#### EXERCISE DIRECTIONS
Could you give the records below again exactly as they stand?

▬▬▬▬▬▬▬▬▬▬

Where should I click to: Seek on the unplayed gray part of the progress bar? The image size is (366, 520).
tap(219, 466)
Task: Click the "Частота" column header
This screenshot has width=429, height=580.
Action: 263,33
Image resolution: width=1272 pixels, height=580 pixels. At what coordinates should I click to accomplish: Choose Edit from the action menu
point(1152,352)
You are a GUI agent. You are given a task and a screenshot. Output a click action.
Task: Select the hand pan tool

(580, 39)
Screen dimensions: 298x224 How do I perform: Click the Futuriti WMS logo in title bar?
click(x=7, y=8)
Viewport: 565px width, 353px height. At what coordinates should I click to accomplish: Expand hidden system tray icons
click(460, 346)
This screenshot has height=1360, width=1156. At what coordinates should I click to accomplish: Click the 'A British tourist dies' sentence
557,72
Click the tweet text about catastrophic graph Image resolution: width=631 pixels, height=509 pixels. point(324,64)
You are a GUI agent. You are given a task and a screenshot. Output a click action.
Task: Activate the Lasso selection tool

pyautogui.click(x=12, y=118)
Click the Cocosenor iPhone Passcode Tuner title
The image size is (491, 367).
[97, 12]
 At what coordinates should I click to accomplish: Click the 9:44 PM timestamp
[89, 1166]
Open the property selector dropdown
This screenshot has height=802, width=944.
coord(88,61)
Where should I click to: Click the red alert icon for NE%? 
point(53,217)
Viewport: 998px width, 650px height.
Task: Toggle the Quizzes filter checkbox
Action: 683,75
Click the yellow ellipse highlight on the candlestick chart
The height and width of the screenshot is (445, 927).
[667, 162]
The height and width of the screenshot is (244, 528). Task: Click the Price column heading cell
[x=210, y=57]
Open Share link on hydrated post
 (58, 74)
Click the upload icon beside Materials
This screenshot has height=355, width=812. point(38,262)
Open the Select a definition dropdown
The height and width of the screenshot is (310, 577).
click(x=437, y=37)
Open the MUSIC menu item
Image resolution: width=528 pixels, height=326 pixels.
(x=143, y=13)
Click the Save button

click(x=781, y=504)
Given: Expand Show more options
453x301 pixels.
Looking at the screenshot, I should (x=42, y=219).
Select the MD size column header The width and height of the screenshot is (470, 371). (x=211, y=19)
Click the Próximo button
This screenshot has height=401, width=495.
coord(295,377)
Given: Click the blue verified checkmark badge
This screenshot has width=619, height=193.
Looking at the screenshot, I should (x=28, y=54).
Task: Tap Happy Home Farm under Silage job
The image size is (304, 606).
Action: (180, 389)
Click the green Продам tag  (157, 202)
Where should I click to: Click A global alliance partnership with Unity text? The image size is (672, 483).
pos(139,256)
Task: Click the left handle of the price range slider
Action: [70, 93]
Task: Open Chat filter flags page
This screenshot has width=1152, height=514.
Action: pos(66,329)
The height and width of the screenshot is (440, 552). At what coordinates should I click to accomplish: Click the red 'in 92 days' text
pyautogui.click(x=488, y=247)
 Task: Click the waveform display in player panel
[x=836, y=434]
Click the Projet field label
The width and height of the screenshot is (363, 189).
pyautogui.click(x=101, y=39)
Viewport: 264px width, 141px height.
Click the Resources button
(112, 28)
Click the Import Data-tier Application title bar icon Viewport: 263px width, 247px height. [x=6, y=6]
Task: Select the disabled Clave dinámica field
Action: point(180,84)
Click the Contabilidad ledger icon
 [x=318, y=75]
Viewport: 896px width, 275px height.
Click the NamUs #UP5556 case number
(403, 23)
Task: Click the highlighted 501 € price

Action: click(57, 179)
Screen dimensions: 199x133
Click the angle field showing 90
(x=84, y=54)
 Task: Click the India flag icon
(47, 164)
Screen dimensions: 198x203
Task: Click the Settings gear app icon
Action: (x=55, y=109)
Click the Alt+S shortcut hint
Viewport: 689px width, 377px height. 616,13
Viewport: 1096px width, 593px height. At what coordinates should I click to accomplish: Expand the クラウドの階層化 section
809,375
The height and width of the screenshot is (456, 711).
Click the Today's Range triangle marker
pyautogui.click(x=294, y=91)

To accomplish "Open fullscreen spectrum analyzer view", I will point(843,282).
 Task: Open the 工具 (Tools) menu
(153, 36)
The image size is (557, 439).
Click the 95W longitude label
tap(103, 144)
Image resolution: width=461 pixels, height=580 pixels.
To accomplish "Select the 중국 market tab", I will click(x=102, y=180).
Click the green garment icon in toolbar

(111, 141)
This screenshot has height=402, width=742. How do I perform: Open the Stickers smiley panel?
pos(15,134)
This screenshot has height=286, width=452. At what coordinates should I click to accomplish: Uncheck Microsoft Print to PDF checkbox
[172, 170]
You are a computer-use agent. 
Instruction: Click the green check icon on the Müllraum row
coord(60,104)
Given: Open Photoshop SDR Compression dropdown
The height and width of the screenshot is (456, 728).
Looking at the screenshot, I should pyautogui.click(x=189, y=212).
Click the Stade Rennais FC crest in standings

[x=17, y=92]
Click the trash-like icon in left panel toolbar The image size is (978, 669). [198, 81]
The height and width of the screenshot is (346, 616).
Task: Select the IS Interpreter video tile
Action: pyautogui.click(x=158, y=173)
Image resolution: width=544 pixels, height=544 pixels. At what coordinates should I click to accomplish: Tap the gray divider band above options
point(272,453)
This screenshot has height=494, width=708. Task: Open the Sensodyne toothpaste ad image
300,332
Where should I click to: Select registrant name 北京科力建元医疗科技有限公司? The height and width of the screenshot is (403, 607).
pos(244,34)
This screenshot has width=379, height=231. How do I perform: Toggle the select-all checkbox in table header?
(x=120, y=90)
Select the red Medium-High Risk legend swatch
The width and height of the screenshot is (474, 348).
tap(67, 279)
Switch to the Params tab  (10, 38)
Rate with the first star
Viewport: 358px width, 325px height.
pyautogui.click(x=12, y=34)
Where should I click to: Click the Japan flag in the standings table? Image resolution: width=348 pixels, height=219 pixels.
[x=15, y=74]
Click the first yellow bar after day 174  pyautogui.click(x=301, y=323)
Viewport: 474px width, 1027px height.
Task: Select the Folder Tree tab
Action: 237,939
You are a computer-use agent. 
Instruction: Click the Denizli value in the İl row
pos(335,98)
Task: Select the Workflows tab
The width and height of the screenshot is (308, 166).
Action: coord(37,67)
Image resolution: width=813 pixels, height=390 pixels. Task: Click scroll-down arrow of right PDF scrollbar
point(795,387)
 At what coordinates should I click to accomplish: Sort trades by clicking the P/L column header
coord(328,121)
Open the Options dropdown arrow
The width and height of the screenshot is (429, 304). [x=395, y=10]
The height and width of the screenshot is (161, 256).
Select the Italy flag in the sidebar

▬▬▬▬▬▬▬▬▬▬

#### TASK OUTPUT
Where should I click to: Seek on the unplayed gray part of the progress bar? The image size is (366, 520).
tap(219, 466)
Task: Click the "Частота" column header
This screenshot has width=429, height=580.
Action: 263,33
Image resolution: width=1272 pixels, height=580 pixels. At what coordinates should I click to accomplish: Choose Edit from the action menu
point(1152,352)
You are a GUI agent. You are given a task and a screenshot. Output a click action.
Task: Select the hand pan tool

(580, 39)
Screen dimensions: 298x224 How do I perform: Click the Futuriti WMS logo in title bar?
click(x=7, y=8)
Viewport: 565px width, 353px height. At what coordinates should I click to accomplish: Expand hidden system tray icons
click(460, 346)
This screenshot has height=1360, width=1156. At what coordinates should I click to accomplish: Click the 'A British tourist dies' sentence
557,72
Click the tweet text about catastrophic graph Image resolution: width=631 pixels, height=509 pixels. point(324,64)
You are a GUI agent. You are given a task and a screenshot. Output a click action.
Task: Activate the Lasso selection tool

pyautogui.click(x=12, y=118)
Click the Cocosenor iPhone Passcode Tuner title
The image size is (491, 367).
[97, 12]
 At what coordinates should I click to accomplish: Click the 9:44 PM timestamp
[89, 1166]
Open the property selector dropdown
This screenshot has height=802, width=944.
coord(88,61)
Where should I click to: Click the red alert icon for NE%? 
point(53,217)
Viewport: 998px width, 650px height.
Task: Toggle the Quizzes filter checkbox
Action: 683,75
Click the yellow ellipse highlight on the candlestick chart
The height and width of the screenshot is (445, 927).
[667, 162]
The height and width of the screenshot is (244, 528). Task: Click the Price column heading cell
[x=210, y=57]
Open Share link on hydrated post
 (58, 74)
Click the upload icon beside Materials
This screenshot has height=355, width=812. point(38,262)
Open the Select a definition dropdown
The height and width of the screenshot is (310, 577).
click(x=437, y=37)
Open the MUSIC menu item
Image resolution: width=528 pixels, height=326 pixels.
(x=143, y=13)
Click the Save button

click(x=781, y=504)
Given: Expand Show more options
453x301 pixels.
Looking at the screenshot, I should (x=42, y=219).
Select the MD size column header The width and height of the screenshot is (470, 371). (x=211, y=19)
Click the Próximo button
This screenshot has height=401, width=495.
coord(295,377)
Given: Click the blue verified checkmark badge
This screenshot has width=619, height=193.
Looking at the screenshot, I should (x=28, y=54).
Task: Tap Happy Home Farm under Silage job
The image size is (304, 606).
Action: (180, 389)
Click the green Продам tag  (157, 202)
Where should I click to: Click A global alliance partnership with Unity text? The image size is (672, 483).
pos(139,256)
Task: Click the left handle of the price range slider
Action: [70, 93]
Task: Open Chat filter flags page
This screenshot has width=1152, height=514.
Action: pos(66,329)
The height and width of the screenshot is (440, 552). At what coordinates should I click to accomplish: Click the red 'in 92 days' text
pyautogui.click(x=488, y=247)
 Task: Click the waveform display in player panel
[x=836, y=434]
Click the Projet field label
The width and height of the screenshot is (363, 189).
pyautogui.click(x=101, y=39)
Viewport: 264px width, 141px height.
Click the Resources button
(112, 28)
Click the Import Data-tier Application title bar icon Viewport: 263px width, 247px height. [x=6, y=6]
Task: Select the disabled Clave dinámica field
Action: point(180,84)
Click the Contabilidad ledger icon
 [x=318, y=75]
Viewport: 896px width, 275px height.
Click the NamUs #UP5556 case number
(403, 23)
Task: Click the highlighted 501 € price

Action: click(57, 179)
Screen dimensions: 199x133
Click the angle field showing 90
(x=84, y=54)
 Task: Click the India flag icon
(47, 164)
Screen dimensions: 198x203
Task: Click the Settings gear app icon
Action: (x=55, y=109)
Click the Alt+S shortcut hint
Viewport: 689px width, 377px height. 616,13
Viewport: 1096px width, 593px height. At what coordinates should I click to accomplish: Expand the クラウドの階層化 section
809,375
The height and width of the screenshot is (456, 711).
Click the Today's Range triangle marker
pyautogui.click(x=294, y=91)

To accomplish "Open fullscreen spectrum analyzer view", I will point(843,282).
 Task: Open the 工具 (Tools) menu
(153, 36)
The image size is (557, 439).
Click the 95W longitude label
tap(103, 144)
Image resolution: width=461 pixels, height=580 pixels.
To accomplish "Select the 중국 market tab", I will click(x=102, y=180).
Click the green garment icon in toolbar

(111, 141)
This screenshot has height=402, width=742. How do I perform: Open the Stickers smiley panel?
pos(15,134)
This screenshot has height=286, width=452. At what coordinates should I click to accomplish: Uncheck Microsoft Print to PDF checkbox
[172, 170]
You are a computer-use agent. 
Instruction: Click the green check icon on the Müllraum row
coord(60,104)
Given: Open Photoshop SDR Compression dropdown
The height and width of the screenshot is (456, 728).
Looking at the screenshot, I should pyautogui.click(x=189, y=212).
Click the Stade Rennais FC crest in standings

[x=17, y=92]
Click the trash-like icon in left panel toolbar The image size is (978, 669). [198, 81]
The height and width of the screenshot is (346, 616).
Task: Select the IS Interpreter video tile
Action: pyautogui.click(x=158, y=173)
Image resolution: width=544 pixels, height=544 pixels. At what coordinates should I click to accomplish: Tap the gray divider band above options
point(272,453)
This screenshot has height=494, width=708. Task: Open the Sensodyne toothpaste ad image
300,332
Where should I click to: Select registrant name 北京科力建元医疗科技有限公司? The height and width of the screenshot is (403, 607).
pos(244,34)
This screenshot has width=379, height=231. How do I perform: Toggle the select-all checkbox in table header?
(x=120, y=90)
Select the red Medium-High Risk legend swatch
The width and height of the screenshot is (474, 348).
tap(67, 279)
Switch to the Params tab  (10, 38)
Rate with the first star
Viewport: 358px width, 325px height.
pyautogui.click(x=12, y=34)
Where should I click to: Click the Japan flag in the standings table? Image resolution: width=348 pixels, height=219 pixels.
[x=15, y=74]
Click the first yellow bar after day 174  pyautogui.click(x=301, y=323)
Viewport: 474px width, 1027px height.
Task: Select the Folder Tree tab
Action: 237,939
You are a computer-use agent. 
Instruction: Click the Denizli value in the İl row
pos(335,98)
Task: Select the Workflows tab
The width and height of the screenshot is (308, 166).
Action: coord(37,67)
Image resolution: width=813 pixels, height=390 pixels. Task: Click scroll-down arrow of right PDF scrollbar
point(795,387)
 At what coordinates should I click to accomplish: Sort trades by clicking the P/L column header
coord(328,121)
Open the Options dropdown arrow
The width and height of the screenshot is (429, 304). [x=395, y=10]
The height and width of the screenshot is (161, 256).
Select the Italy flag in the sidebar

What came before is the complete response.